The surprising success of the book was coupled with an
audience that did not always understand that The Fat of the Land was, and was meant to be read as, a novel. Yet from the outset, readers saw it as a
real, “how I did it” account of an actual experiment. Then as now, the book review in The New York Times, set the pace:
Here, combined with
hints of a story and several episodes quite foreign to the matter in hand, is what
purports to be a detailed account of an ambitious and successful experiment in
factory-farming by a man who spent the greater part of his fifty odd years in
the practice of medicine. [New York
Times, March 5, 1904]
Note that the Times
used the words “purports to be.” Yet in
the review that followed, there was no further mention of the fact that the
details of farming expenses, labor, animals, and other facts were presumably,
all figments of the author’s imagination.
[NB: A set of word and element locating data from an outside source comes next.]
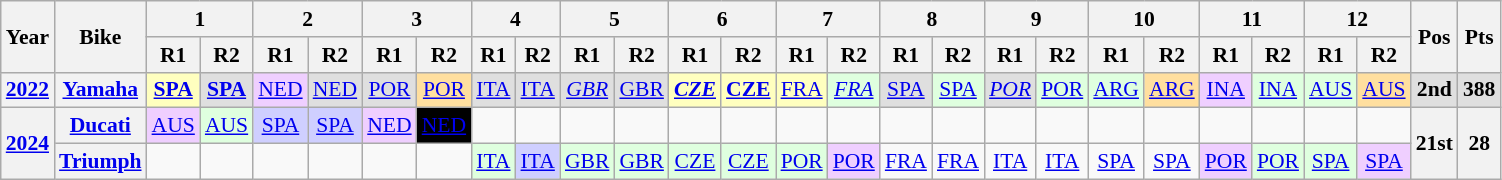
388 [1480, 90]
3 [416, 19]
Pts [1480, 36]
Bike [100, 36]
10 [1144, 19]
11 [1252, 19]
5 [614, 19]
28 [1480, 144]
2024 [28, 144]
2 [308, 19]
8 [932, 19]
21st [1434, 144]
2022 [28, 90]
Year [28, 36]
Pos [1434, 36]
12 [1358, 19]
7 [828, 19]
Ducati [100, 126]
6 [722, 19]
1 [200, 19]
Yamaha [100, 90]
4 [516, 19]
Triumph [100, 162]
9 [1036, 19]
2nd [1434, 90]
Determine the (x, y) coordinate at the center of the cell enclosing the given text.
The book became a bestseller, and went through four
printings. It was not his intention, but
Streeter became known as a source of quotations for the agricultural
press. Of the many periodicals that
quoted him, few or none pointed out that readers were taking farming advice
from a physician-turned-novelist. For
example, the Farmer’s Review in their
March 31, 1904 article on “Location of the Farm House” quoted at length from Fat of the Land. The same journal quoted the book again on
April 15, 1905 in the article, “Grow More Clover.” The February 20, 1904 issue of American Gardening described the book as
a factual account:
The author’s
farming experiment did not begin until he was fifty-three; but his book shows
what an orchard property cared for will come to in seven years. The author points out to young people how an
income will grow from an orchard of a few acres, and that the fun of doing it
will be more worth while than the income.
[p. 123]
Although Otterbein University, as Streeter’s alma mater,
could not be blamed for using the book in its curriculum, it was not the only
school to think highly enough of it to use it in the classroom. The superintendant of the Hendricks County,
Indiana, school system used Fat of the
Land as a textbook secondary only to Liberty Hyde Bailey’s Principles of Agriculture in 1907. And
in a report to the nation’s librarians, the American Library Association ended
a list of agricultural books for public libraries:
. . . . Streeter’s Fat of the land have [sic] come to
be almost as popular as novels.
Despite
the wide use of a novel as a textbook and a provider of instruction for
farmers, there does not appear to be any dishonesty or “cover-up” in the story
of The Fat of the Land. Dr. Streeter died on June 4, 1905, not too
long after his book came out. In a
letter to a fan, Streeter claimed to have spent but sixty days writing the
novel, and that at least part of that time was spent in a Chicago hospital. Posthumously, some of the reviewing sources
pointed out that Streeter’s book was in fact a novel. The August, 1905 issue of Book World stated:
Dr.
John Williams Streeter, whose “Fat of the Land” has interested so many people,
numbers of whom believe the book to be actual fact instead of fiction, which
last it is, died in Lake Forest, Illinois. . . . where he also owned and worked
a farm. From this last, much of his
inspiration for “The Fat of the Land” must have been derived.
The Fat of the Land
made an impression on many contemporary farming people. A bestseller of its time, it is rarely
mentioned today, except as an early example of a “back to the land” book, and a
fictitious example as well. Many of the
book’s lessons on farming still apply to the right kind of farm. And while “Four Oaks” may have been no more
than a dream of the author, all of us who dabble in agriculture know that
dreams are important stimulators. They
may never get beyond the dream phase, but, like Streeter’s dream, they are the
beginning of every farm – fiction or not!